Hacker News new | ask | show | jobs
by lopatin 595 days ago
I think the competition for the future is between DuckDB and Polars. Will we stick with the DataFrame model, made feasible by Polars's lazy execution, or will we go with in-process SQL a la DuckDB? Personally I've been using DuckDB because I already know SQL (and DuckDB provides persistence if I need it) and don't want to learn a new DataFrame DSL but I'd love to hear other the experience of other people.
4 comments

I’d recommend using the polars SQL context manager if wanting to defer learning how to do everything through their API. The API is a big enough shift from pandas it took me a minute to figure out but I really enjoy having the choice to stay in dataframe methods or switch to SQL only transformations. It has global state too if that’s needed. I like that it isn’t a RDBMS but provides all of the SQL I use.

https://docs.pola.rs/api/python/stable/reference/sql/python_...

https://docs.pola.rs/api/python/stable/reference/sql/python_...

I really like the dataframe approach. I think it’s because I like REPL-driven-development where I can drop into the REPL and work through how to transform the data interactively.

To be fair, it can nearly always be done in SQL also (unless it’s ML or some Python-specific thing like that), but the SQL with nested queries and numerous CTEs is harder for me to wrap my brain around.

If I were betting, I’d pick DuckDB, because DuckDB seems more able to implement something Polars-like, than Polars is to implement something DuckDB-like.

I'm with you.
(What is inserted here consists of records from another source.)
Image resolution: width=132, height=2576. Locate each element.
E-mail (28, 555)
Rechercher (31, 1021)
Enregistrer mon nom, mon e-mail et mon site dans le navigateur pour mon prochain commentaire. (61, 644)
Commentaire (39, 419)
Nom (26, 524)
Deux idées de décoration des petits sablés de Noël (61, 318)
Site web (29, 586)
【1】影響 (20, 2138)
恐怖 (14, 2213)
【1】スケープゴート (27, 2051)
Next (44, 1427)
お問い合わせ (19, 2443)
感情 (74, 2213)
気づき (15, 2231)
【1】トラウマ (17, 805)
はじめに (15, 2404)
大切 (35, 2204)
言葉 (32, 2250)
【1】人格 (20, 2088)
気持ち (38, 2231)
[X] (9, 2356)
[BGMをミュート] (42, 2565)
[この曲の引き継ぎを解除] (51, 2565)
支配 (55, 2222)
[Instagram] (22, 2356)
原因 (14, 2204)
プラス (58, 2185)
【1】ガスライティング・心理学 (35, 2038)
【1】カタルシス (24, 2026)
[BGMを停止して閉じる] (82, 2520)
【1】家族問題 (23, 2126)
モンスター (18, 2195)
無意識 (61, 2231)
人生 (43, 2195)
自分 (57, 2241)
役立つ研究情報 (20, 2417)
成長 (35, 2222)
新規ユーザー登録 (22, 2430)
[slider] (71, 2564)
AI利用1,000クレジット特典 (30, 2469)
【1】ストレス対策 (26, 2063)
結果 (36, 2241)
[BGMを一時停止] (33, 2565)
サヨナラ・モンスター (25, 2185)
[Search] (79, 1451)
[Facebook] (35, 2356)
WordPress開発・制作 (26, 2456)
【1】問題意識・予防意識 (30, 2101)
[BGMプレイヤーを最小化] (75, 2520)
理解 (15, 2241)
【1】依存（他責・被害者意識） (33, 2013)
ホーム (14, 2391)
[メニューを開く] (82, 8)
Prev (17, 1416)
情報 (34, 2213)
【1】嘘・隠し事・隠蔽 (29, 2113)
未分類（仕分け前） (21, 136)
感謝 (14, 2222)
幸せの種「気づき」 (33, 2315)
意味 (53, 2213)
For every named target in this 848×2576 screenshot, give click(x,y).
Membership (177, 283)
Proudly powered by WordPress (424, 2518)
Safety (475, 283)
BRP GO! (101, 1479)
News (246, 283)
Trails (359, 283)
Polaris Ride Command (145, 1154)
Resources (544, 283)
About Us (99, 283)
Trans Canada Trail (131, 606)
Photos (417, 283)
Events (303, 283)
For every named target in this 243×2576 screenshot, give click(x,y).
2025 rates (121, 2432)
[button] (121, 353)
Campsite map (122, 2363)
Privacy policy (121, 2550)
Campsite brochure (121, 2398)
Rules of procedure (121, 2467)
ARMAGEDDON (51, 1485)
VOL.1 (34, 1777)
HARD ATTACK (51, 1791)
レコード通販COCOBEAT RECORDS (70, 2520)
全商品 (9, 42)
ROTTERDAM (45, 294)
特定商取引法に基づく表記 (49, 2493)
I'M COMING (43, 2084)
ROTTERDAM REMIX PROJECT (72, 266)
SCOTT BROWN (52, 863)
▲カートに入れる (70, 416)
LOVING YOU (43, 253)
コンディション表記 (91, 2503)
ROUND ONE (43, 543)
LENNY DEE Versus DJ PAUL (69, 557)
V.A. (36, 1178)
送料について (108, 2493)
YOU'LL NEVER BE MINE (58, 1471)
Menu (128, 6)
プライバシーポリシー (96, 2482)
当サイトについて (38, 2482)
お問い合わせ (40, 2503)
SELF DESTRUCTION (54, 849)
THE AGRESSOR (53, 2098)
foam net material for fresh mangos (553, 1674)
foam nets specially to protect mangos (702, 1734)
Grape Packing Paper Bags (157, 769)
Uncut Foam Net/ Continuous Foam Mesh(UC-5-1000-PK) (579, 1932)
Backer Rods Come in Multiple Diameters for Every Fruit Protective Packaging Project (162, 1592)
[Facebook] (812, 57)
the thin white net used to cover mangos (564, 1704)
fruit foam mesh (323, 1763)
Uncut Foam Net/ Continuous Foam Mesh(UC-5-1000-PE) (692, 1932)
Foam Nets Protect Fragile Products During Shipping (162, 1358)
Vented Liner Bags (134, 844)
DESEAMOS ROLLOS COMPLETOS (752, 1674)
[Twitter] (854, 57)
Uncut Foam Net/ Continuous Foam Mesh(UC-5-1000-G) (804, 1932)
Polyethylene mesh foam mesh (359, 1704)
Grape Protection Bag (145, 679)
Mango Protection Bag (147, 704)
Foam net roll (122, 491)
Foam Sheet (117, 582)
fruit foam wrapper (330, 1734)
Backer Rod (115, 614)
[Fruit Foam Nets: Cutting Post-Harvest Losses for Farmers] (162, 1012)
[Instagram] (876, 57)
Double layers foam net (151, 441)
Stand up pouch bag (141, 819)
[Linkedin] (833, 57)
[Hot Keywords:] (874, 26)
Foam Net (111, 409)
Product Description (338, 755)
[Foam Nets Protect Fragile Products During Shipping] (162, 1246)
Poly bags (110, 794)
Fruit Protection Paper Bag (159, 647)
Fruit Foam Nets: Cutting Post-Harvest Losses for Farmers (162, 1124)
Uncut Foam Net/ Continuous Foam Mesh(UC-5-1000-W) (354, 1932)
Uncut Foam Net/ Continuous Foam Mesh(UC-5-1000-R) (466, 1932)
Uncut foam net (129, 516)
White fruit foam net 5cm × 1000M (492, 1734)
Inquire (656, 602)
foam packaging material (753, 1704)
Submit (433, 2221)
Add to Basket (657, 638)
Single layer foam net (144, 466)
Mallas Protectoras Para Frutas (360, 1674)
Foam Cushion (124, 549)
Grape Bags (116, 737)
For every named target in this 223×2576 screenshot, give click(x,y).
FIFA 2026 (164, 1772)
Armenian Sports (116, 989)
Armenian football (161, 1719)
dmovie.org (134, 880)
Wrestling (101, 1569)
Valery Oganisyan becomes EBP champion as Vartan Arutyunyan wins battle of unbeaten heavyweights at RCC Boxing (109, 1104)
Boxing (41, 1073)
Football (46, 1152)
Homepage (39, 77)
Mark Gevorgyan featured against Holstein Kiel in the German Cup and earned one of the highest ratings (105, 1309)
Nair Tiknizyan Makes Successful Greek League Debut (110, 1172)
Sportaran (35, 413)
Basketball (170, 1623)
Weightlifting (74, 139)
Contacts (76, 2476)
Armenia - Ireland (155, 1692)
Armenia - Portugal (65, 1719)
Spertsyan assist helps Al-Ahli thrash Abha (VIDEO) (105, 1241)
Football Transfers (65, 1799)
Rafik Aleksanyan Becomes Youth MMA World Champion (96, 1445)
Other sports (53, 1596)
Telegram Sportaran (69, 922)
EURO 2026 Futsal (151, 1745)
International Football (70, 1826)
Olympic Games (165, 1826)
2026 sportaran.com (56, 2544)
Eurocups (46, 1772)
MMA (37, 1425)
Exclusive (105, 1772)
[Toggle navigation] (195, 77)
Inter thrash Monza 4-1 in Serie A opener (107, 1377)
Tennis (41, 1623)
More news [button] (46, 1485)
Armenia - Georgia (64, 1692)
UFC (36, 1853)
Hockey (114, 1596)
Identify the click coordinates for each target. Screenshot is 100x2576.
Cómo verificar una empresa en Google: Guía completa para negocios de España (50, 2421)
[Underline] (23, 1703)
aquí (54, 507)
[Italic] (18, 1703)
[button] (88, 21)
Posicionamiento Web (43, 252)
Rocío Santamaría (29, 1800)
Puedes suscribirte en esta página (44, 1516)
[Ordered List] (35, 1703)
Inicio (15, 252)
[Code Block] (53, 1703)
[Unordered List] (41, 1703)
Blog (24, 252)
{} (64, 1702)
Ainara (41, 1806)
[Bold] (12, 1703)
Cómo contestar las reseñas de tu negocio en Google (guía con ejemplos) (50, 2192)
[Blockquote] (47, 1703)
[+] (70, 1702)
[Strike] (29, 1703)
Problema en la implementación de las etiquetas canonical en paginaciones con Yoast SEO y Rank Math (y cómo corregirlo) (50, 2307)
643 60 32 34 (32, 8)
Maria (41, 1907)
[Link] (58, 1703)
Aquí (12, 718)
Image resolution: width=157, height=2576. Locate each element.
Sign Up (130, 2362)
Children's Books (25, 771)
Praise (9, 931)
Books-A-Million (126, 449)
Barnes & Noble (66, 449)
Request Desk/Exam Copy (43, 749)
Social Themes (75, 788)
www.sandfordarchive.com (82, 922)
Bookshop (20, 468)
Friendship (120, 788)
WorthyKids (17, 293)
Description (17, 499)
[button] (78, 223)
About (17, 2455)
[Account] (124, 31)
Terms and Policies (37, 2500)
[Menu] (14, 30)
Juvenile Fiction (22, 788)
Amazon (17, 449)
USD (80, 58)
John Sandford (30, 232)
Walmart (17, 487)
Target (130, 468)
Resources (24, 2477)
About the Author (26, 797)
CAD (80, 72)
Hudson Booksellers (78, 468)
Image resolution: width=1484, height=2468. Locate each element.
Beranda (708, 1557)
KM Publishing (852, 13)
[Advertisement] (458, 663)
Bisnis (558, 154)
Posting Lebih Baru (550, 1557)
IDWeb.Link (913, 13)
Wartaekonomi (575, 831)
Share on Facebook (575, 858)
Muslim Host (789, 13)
I also like the IDE niceties like autocomplete and docs on hover that don't really work on SQL
I'm hoping someone writes a Python LSP that understands DuckDB SQL.

I use DuckDB and I typically write correct SQL, but having LSP assistance would greatly enhance my quality of life.

I've written a fair bit of PySpark code and Polars's syntax feels fairly similar, but it also offers a limited SQL dialect.
Although only experimental and probably off topic to the discussion, it's worth mentioning DuckDB also provides a Spark API implementation.

https://duckdb.org/docs/api/python/spark_api

And while on the subject of syntax, duckdb also has function chaining

https://duckdb.org/docs/sql/functions/overview.html#function...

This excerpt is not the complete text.